I watched as the tiny, elderly lady crumpled to the asphalt.
“Will you help her? Please! Help her!?” Her friend shouted at me. I didn’t know what to do. I averted my eyes, and turned and walked away just as another passerby came to her aid. “That girl wouldn’t help her!”, I heard her friend tell the man. It didn’t feel like it was my place. I was scared, not for her, but for myself.
Not my proudest moment.
It was my 18th birthday, and registering to vote was at the top of my To-Do list that day. I saw the lady fall down as I was coming back out of the Post Office. It’s not that I didn’t feel badly or that I didn’t want to help her. I was just rather oblivious to the situation.

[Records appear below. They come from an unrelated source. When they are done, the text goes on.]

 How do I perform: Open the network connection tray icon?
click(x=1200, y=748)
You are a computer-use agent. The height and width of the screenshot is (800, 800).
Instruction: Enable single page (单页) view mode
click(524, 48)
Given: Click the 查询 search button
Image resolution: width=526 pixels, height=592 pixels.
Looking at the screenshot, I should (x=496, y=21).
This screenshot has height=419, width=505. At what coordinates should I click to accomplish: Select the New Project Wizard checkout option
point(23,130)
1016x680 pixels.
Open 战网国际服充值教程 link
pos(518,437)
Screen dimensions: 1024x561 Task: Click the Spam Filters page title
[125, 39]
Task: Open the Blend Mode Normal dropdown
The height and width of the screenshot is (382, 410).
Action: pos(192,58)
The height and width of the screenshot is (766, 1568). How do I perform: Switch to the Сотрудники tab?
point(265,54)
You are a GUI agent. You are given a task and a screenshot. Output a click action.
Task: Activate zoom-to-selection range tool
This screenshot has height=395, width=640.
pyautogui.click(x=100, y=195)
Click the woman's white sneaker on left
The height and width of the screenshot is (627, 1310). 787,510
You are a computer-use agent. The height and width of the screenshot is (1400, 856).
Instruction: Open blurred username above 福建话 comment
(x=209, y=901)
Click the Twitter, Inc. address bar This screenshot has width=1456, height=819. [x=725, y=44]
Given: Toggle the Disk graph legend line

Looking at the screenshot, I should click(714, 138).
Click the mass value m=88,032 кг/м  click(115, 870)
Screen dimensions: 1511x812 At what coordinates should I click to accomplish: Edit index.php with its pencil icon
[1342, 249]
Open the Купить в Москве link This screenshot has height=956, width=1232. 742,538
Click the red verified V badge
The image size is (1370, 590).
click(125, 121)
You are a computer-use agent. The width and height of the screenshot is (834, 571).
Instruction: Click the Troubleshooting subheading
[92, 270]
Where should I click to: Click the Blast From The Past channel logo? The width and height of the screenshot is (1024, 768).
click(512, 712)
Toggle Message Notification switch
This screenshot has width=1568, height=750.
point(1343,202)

I didn’t realize she was probably quite injured. I didn’t think it was my place to get involved. Call me unfeeling, or distant, or just plain clueless. I was a combination of all three. Compassion for others was not a strength of my character at that point in my life. I didn’t know Jesus, and my world revolved around one person. ME.
I recently had someone remark about me, “You’re so compassionate and caring of others. I love your heart to serve!” This has not always been the case, and even now, it sometimes takes a conscious effort. Is everyone like this? I don’t know. I only know that it took years and many series of life experiences to bring me to this point, where I care about someone besides myself.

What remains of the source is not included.